An index fund consists of a mutual fund or an exchange-traded fund (ETF) and represents a diversified investment portfolio matching an underlying index.  However, numerous types of index funds exist and can invest in any number of industries or sectors as well as use various investing strategies (e.g., using margin loans to leverage returns).

Moreover, index funds present a collection of assets created by a fund manager or by another company, such as a brokerage or investment fund.

They have gained in popularity in recent years because index funds diversify your portfolio affordably by investing in many assets simultaneously.

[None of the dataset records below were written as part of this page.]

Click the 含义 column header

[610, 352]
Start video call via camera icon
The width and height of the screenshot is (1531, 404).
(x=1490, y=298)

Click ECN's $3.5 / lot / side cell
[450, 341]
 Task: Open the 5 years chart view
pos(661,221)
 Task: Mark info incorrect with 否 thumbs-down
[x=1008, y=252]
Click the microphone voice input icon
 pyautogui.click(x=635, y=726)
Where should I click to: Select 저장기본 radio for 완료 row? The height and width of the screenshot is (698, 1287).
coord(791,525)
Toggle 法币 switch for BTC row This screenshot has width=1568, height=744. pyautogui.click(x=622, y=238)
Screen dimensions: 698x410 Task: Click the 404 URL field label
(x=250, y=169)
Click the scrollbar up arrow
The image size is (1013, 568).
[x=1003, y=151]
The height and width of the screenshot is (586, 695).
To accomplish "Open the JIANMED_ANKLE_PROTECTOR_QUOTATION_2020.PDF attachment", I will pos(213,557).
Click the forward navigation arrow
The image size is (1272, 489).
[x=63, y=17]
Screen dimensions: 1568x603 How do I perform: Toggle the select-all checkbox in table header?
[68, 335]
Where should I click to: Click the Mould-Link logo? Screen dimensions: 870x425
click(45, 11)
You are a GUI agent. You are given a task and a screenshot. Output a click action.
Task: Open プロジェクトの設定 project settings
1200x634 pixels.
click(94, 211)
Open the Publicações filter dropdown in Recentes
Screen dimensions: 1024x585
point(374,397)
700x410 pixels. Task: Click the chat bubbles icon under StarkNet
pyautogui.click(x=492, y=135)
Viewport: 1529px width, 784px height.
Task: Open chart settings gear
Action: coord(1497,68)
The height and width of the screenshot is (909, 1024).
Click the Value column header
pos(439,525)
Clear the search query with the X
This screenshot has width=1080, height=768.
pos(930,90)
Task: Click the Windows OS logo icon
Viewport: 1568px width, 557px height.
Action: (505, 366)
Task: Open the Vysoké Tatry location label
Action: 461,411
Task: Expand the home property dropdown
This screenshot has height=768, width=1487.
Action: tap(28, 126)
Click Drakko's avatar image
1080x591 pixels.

By investing into multiple assets with one index fund, they minimize the risk of having exposure to only one underlying asset.

With the proliferation of free stock trading apps like Robinhood and Webull which enable free ETF trades and offer different types of investment accounts, as well as major firms like Vanguard and Fidelity offering free trades on their no-fee branded index funds, investing in index funds has only become more accessible and cost-effective for retail investors. 

They’ve quickly become some of the best investments for young adults.

To keep markets honest, because index funds track an underlying index of stocks, bonds, commodities or other assets, they generally operate as an arbitrage mechanism. 

They do this by design by trading close to their net asset values, or the market value of an index fund’s assets less its liabilities, divided by the number of issued shares.

Because the overall market, and popular indexes, such as the S&P 500 and NASDAQ, provide consistent performance in the long run, professionals tend to recommend having index funds serve as a significant store of your investment portfolio.

Even renowned investor Warren Buffett suggests buying a low-cost index fund and holding it for long periods of time to see how to build wealth.  Buffett specifically recommends buying a S&P 500 index fund. 

At this point, you might be asking yourself, “Should I invest in index funds?” or “How can I invest in index funds?” Keep reading to learn if index funds are the right choice for you as well as how to invest in index funds on Robinhood.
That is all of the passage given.